Given exercise ::
Render the lines below as a Markdown table with columns Row and Line, one numbered row per line, skipping blank lines and leaving the pictures out.

The records ::

==*==

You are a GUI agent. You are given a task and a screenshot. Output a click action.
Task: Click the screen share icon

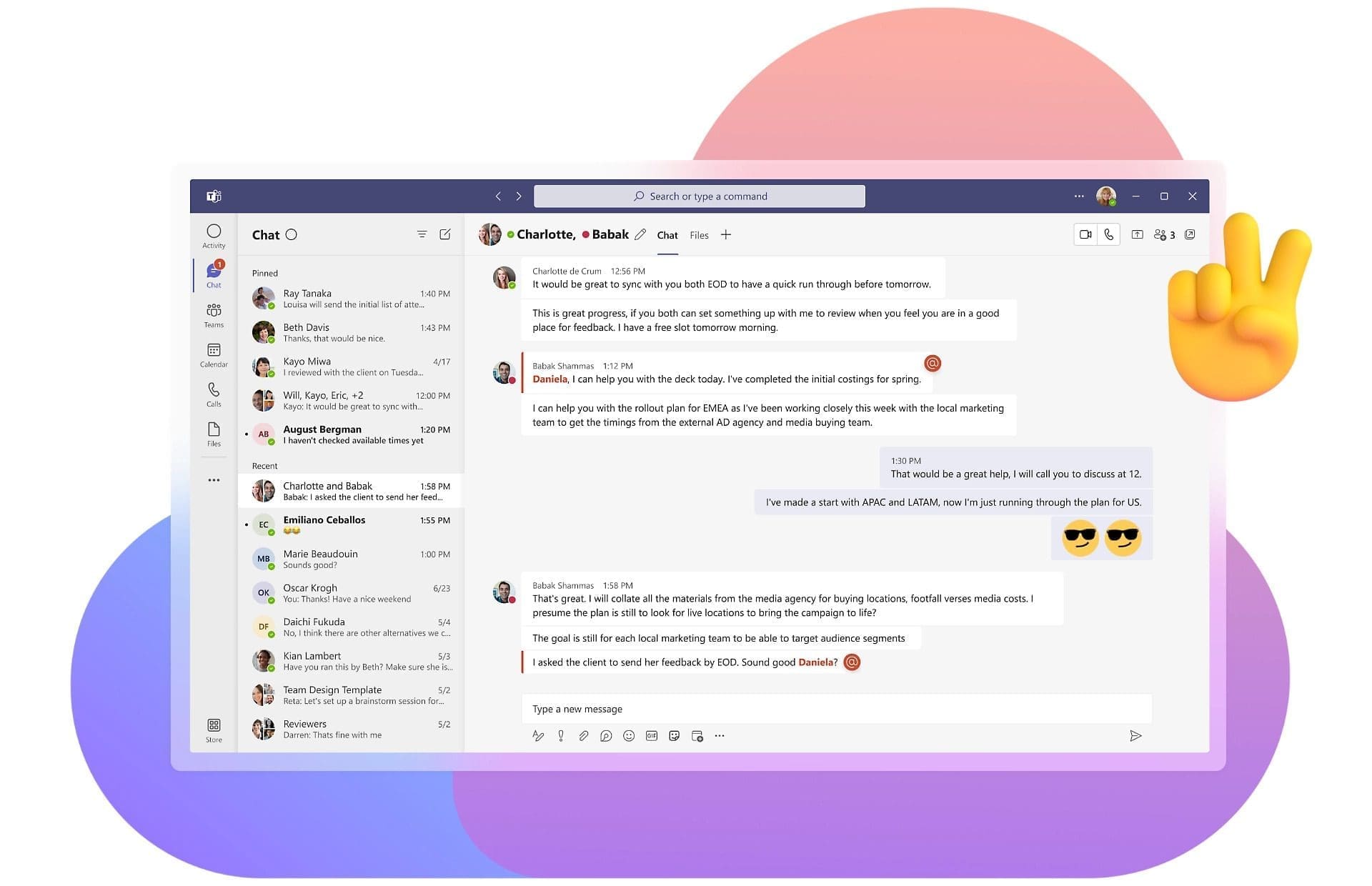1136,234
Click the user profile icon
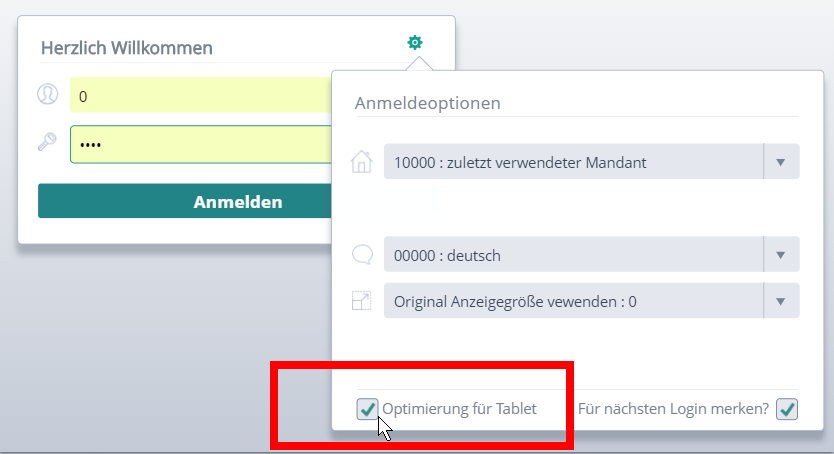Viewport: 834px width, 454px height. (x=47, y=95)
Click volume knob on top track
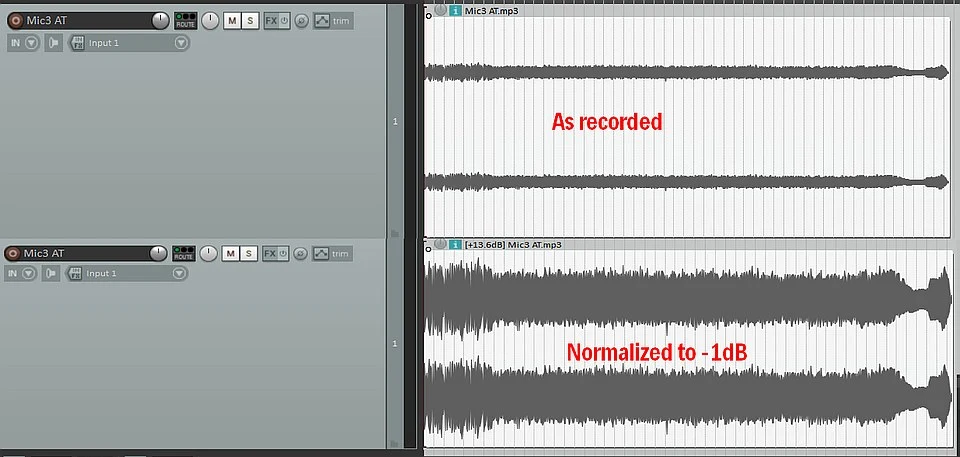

==*==

Answer for this exercise ::
| Row | Line |
|---|---|
| 1 | You are a GUI agent. You are given a task and a screenshot. Output a click action. |
| 2 | Task: Click the screen share icon |
| 3 | 1136,234 |
| 4 | Click the user profile icon |
| 5 | Viewport: 834px width, 454px height. (x=47, y=95) |
| 6 | Click volume knob on top track |